■ Extracted entries
>>

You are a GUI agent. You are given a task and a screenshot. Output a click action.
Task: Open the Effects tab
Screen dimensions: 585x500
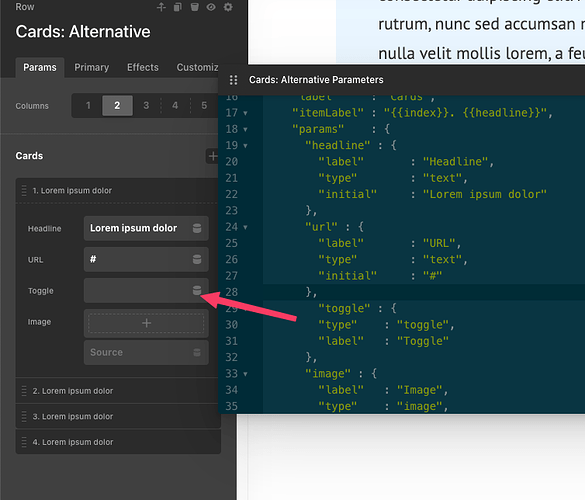(x=143, y=67)
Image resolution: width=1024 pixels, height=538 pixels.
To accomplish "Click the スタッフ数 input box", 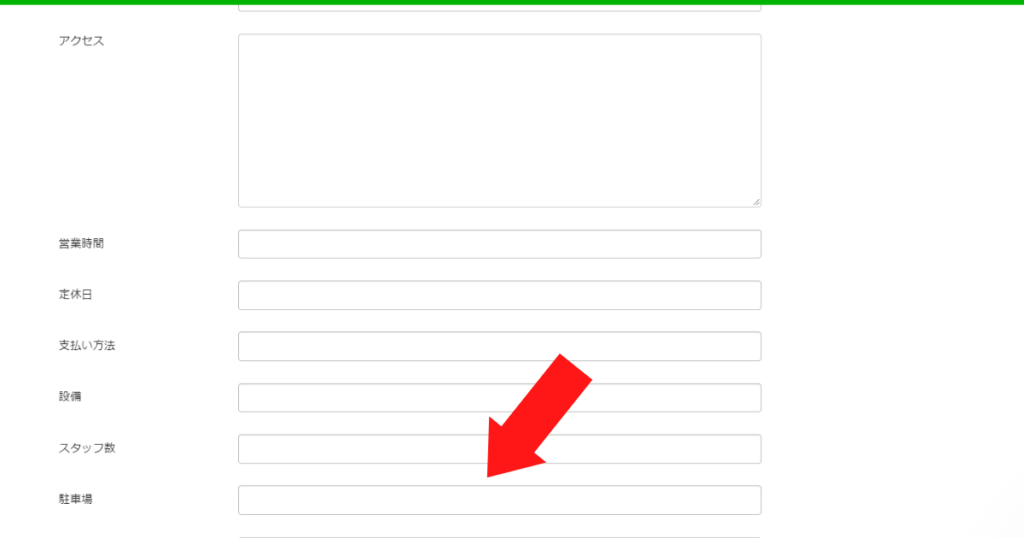I will pyautogui.click(x=500, y=449).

<<

■ Exercise objective
Transcribe exactly each line of the records from the start up to and including the one with "Image resolution: width=1024", and leave out every picture.

■ Solution to this task
You are a GUI agent. You are given a task and a screenshot. Output a click action.
Task: Open the Effects tab
Screen dimensions: 585x500
(x=143, y=67)
Image resolution: width=1024 pixels, height=538 pixels.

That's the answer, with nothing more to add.